Property vs Variable


#1

My second question regarding this chapter revolves around the use of properties versus a variable. In this chapter we created two properties, the begin and end points, and two variables (not properties) to hold these values. Why not use properties for the dictionary and array?

Thanks,
Jeff


#2

Basically, you use

properties: if you need to access them in a method of another class
variables: if you only need to access it within the class, where you define it


#3

Thanks, Crumble.

But why? Is there a penalty for using properties? Or is this just a programming choice like the use of camel case for names? Is it just cleaner code and less to write? Is there a reason why you can’t or shouldn’t use a property instead of a variable even if it is only accessed with its own implementation?

Jeff


#4

Since they rely on getters/setters, properties incur some run-time overhead, and they transparently send out KVO notifications.


#5

Thanks, ibex. I imagine that if there aren’t a lot of properties then the difference between @property and a variable would be minimal? Also, doesn’t @property create an instance variable internally? So I suppose there is some added overhead there as well?


#6

By overhead I meant the cost incurred by invoking getter/setter methods associated with properties. This cost can be high.

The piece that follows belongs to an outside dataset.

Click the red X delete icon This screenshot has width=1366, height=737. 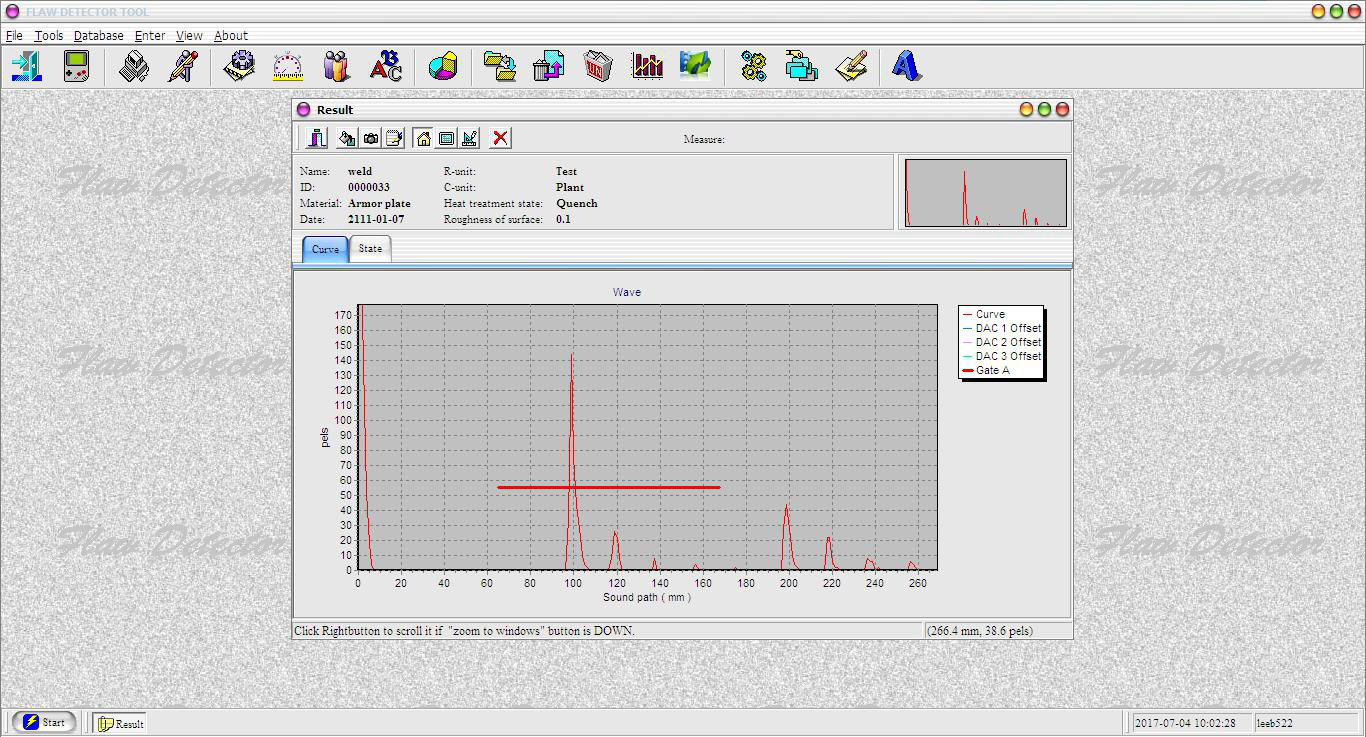[x=500, y=138]
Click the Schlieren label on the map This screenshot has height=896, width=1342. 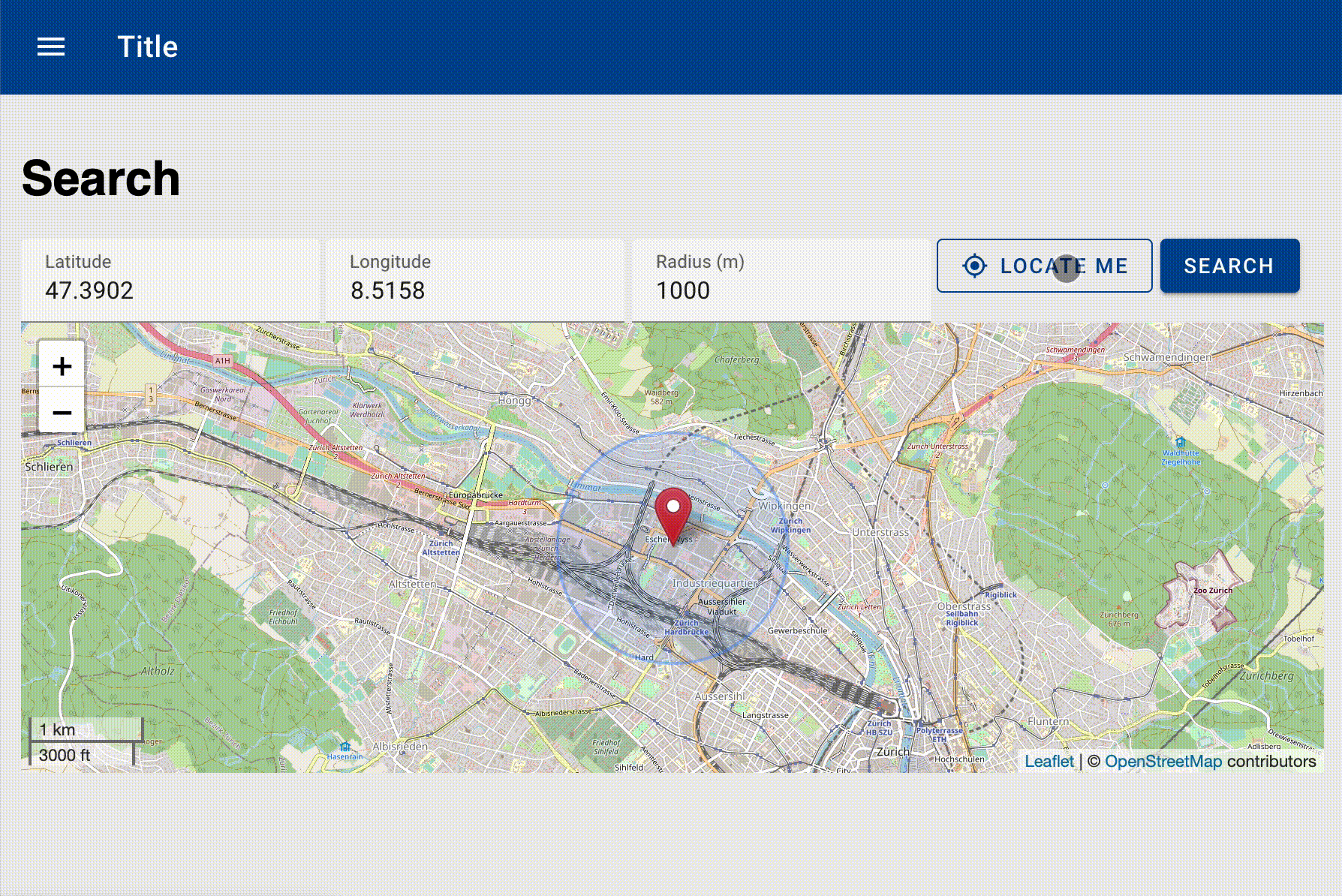50,467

To see this, run the following example:

//  main.m

#import <Foundation/Foundation.h>

// --------------------------------------------------
//
@interface MyTiming: NSObject
+ (void)start;
+ (double)elapsedTimeInMicroSeconds;
@end

// --------------------------------------------------
//
typedef float RealNumber;

@interface ComplexNumber: NSObject

@property RealNumber realPart;
@property RealNumber imaginaryPart;

- (void)setRealPart:(RealNumber)rp imaginaryPart:(RealNumber)ip directly:(BOOL)directly;

@end

int main (int argc, const char * argv[])
{
    const int N = 1024 * 1024;
    const RealNumber r1 = arc4random_uniform (1024);
    const RealNumber r2 = arc4random_uniform (1024);

    @autoreleasepool {
        ComplexNumber *complexNumber = [[ComplexNumber alloc] init];
                
        int ic = 0;
        [MyTiming start];
        while (ic++ < N) {
            [complexNumber setRealPart:r1 imaginaryPart:r2 directly:NO];
        }
        assert (ic == (N+1));  // detecting optimizatioin tricks
        
        double elapsedTime = [MyTiming elapsedTimeInMicroSeconds];
        NSLog (@"Indirect sets took %f microseconds", elapsedTime);
        
        ic = 0;
        [MyTiming start];
        while (ic++ < N) {
            [complexNumber setRealPart:r1 imaginaryPart:r2 directly:YES];
        }
        assert (ic == (N+1));   // detecting optimizatioin tricks
        
        elapsedTime = [MyTiming elapsedTimeInMicroSeconds];
        NSLog (@"  Direct sets took %f microseconds", elapsedTime);
    }
    return 0;
}

// --------------------------------------------------
//
@implementation ComplexNumber

@synthesize realPart;
@synthesize imaginaryPart;

- (void)setRealPart:(RealNumber)rp imaginaryPart:(RealNumber)ip directly:(BOOL)directly
{
    if (directly) {
        // assign directly
        self->realPart = rp;
        self->imaginaryPart = ip;
    } else {
        // assign through properties
        self.realPart = rp;
        self.imaginaryPart = ip;
    }
}
@end

// --------------------------------------------------
//
@implementation MyTiming

#include <sys/resource.h>

static struct rusage t1;

+ (void)start
{
    getrusage (RUSAGE_SELF, &t1);    
}

+ (double)elapsedTimeInMicroSeconds;
{
    struct rusage t2;
    getrusage (RUSAGE_SELF, &t2);
    double v = ((double) (1000000)) * (double) (t2.ru_utime.tv_sec - t1.ru_utime.tv_sec)
    + (double) (t2.ru_utime.tv_usec - t1.ru_utime.tv_usec);
    return v;
}

@end

For applications that demand high performance, we have to be aware of this cost.


#7

Thanks, ibex. I like the example. I see that the @property method rakes approximately 2.7x the amount of time to execute - 27 ms vs 10 ms. Still, it is a small amount of time. If the program were large and required many calls I can see the benefit of using a simple variable. Thanks again for the code.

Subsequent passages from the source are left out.